Definitely. On the 2nd to last leg, we were overtaking the T-27. I whispered to my crew that I wanted to take him on the outside and give him the gas, rather than go below and get in his foul air.

Without even looking back, I guess he heard the hiss of water against my hull and once we were overlapping him, he began luffing us up. He drove me too far away from my desired course, so I gave up and dove below him, but by then it was too late.

The final leg was downwind in 5kts or less. From there, we simply maintained our relative positions.

I'm going to see if I can scround a whisker pole from Bacon Sails this week. It definitely would have helped.


----------



## 75Tartan30 (Dec 23, 2011)

I researched both extensively while searching for my boat and came to the same conclusion as most. The T-30 is the better choice by far.


----------



## baboon (Aug 7, 2008)

Like most posters I agree the T30 is a good choice. I have a T30 but have not sailed a T27. As already mentioned the T30, Yankee 30 and S&S 30 are almost identical boats.

One consideration relates to offshore sailing. The boat is very sturdy, but the cockpit is big, the scuppers are small and there is no bridgedeck. Adding or enlarging the scuppers and glassing in the lower part of the companionway would not be too big a job and would be a good idea to avoid downflooding if you get swamped.


----------



## Warren M. (Jun 3, 2006)

Both are very good boats, depending on individual condition as both may be somewhat long in the tooth. I'd go for the T30 for all the reasons mentioned by other posters plus one more: the T27 has a cross member under the mast that I always bumped my head on.


----------



## ehmanta (Sep 12, 2006)

I have a cousin with a 1976 T-30 and a friend with a T-27. The 27 will definitely feel small compared to the 30 but is still a viable offshore boat properly equiped. The 30 will be a more responsive, faster boat and perhaps mroe fun. One thing to consider is the tankage. Both were originally equiped with the Atomic 4, but as an option on the 30, a UNiversal diesel was offered. There are two layout for the 30, one with a mid-ship galley on the starboard and the other with an aft galley. My cousin has the midship version and it's OK, but I think I personally like the aft version.
Just like most S&S designed boats of that era, both will heel to a point, settle in then start Smokin'

Oh, by the way, I just rebuilt my cousin's rudder which the inner metal tabbing broke (corroded) away from the rudder post, so this may be an issue to look for. I fabricated the new skeleton out of a better grade stainless than what Tartan used.


----------



## Onrust (Apr 22, 2012)

I thought I'd check in with an update. Since I lasted posted, I visited a few more Tartans in my area. I saw a 27 today that was being offered for a low price, but had a lot of issues. Parts of the deck were bouncy and would need a recore and the cabin would need a good amount of work to bring it up to date. I could sail it this season with the deck as is, but it is something that I'd have to have taken care of. I've heard recoring isn't the most difficult job in the world, but I really lack the experience in fiberglass work to feel comfortable tackling it myself.

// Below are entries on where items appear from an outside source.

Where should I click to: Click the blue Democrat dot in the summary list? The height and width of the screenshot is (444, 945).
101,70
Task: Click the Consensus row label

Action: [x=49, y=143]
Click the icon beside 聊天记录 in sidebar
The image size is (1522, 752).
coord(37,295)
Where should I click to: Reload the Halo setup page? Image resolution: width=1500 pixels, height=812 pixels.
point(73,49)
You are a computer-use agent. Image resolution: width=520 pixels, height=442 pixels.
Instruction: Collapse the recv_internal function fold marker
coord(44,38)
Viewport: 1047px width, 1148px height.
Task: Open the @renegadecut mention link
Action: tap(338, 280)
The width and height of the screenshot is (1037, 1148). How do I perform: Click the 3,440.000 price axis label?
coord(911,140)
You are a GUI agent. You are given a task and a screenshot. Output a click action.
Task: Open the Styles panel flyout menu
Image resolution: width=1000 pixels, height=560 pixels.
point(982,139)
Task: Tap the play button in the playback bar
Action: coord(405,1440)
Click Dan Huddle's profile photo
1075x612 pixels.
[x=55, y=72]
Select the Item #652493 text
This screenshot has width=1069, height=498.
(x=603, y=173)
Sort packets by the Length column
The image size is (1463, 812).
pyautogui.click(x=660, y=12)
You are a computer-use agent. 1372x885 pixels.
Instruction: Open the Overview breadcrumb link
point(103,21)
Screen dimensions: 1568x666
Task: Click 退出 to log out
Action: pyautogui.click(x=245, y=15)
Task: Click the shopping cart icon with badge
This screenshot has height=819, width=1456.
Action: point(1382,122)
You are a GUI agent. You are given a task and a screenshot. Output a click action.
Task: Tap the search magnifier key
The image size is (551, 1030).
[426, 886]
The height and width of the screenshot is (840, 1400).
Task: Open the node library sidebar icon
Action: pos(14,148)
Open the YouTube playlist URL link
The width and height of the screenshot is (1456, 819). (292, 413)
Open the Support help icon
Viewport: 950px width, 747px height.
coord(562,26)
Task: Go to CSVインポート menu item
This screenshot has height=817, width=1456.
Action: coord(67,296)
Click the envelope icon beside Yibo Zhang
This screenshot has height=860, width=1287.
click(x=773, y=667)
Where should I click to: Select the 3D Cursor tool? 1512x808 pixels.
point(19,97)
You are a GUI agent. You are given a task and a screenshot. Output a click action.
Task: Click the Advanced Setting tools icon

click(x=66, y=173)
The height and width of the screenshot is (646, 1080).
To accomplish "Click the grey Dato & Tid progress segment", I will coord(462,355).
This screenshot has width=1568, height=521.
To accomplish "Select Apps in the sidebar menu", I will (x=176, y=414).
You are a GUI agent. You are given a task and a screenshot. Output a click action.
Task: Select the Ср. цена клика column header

Anyway, I'm still looking for boats, and now leaning more towards the 27 than I had been before.


----------



## CalebD (Jan 11, 2008)

After 10 years of co-owning a T27 in the NY area all I can say is that it is a great boat. It sails great, looks great, turns heads and the shoal draft is nearly perfect for the LI Sound or Chessy areas. It was built like a Cadillac in it's day but is a much older lady now. 
Our T27 has taught me a lot about boat maintenance. This past winter we replaced the entire drive train on our boat with a new SS shaft, hose, Cutless bearing and whatnot. I now know how to debug an Atomic 4 engine and get it running and tuned.
I haven't had to tackle the one soft spot we have on our deck yet. It seems to be a perennial problem with these older boats where hardware was installed and not properly bedded or re-bedded but the decks can get a bit soft. Several T27 owners have undertaken this project (not me) and have photos of their projects on our T27Owners Yahoo group: T27Owners : Tartan 27 Owners Yahoo Group 
if you are interested.
A T27 will cost you only marginally less then a T30 to finance yearly but you will likely make up for that with projects you want/need or should do. Once the projects are done it is just a slightly cheaper but prettier boat - I find that the projects are never done though.


----------



## Ltwud (May 10, 2012)

We sail the same waters as I will have my 24' in the sound this summer as I look for a 27-30' boat. What changed my dream for an off shore boat was going on a delivery of a 40' from the sound to Astoria over Memorial weekend. It was rougher than I had dreamed and even though the weather could have been much worse it wasn't just a little more intense than the sound... It was the way more intense and it cured me of PNW offshore dreams. I'm going to do the sound and then head up north to the inside passage next year. Off shore in Washington/Oregon makes the Caribbean seem like kindergarten. We arguably have some of the best summer sailing in the country here in protected waters but with the intense tides and roughed shorelines I think wise Washington sailers first use an airplane before getting on the boat to enjoy blue water


----------



## CBinRI (May 17, 2004)

Onrust said:


> Hey, all. I thought I'd reap the wisdom of the crowds as I narrow down my search for a sailboat. Basically, I'm looking for a versatile boat. I want something that I can single-hand in the Puget Sound for day and some overnight trips without too much hassle, but that can also be used offshore when time and my sailing ability allow.
> 
> After a lot of reading and visiting boats on the market, I've narrowed down my search to the Tartan 27 and the Tartan 30. Both boats have the beautiful lines of the classics from that era, but without a full keel. The headroom is decent for smaller boats, which is important to me (being over 6 ft). I especially like the versatility of both boats, that I could possibly use them in the Sound, and make decent speed, and also use them in blue water.
> 
> ...


I am not a big fan of centerboards unless you really need one. A fixed keel will help you point higher and give you better performance. I think you will be very happy to have the longer waterline of the 30.


----------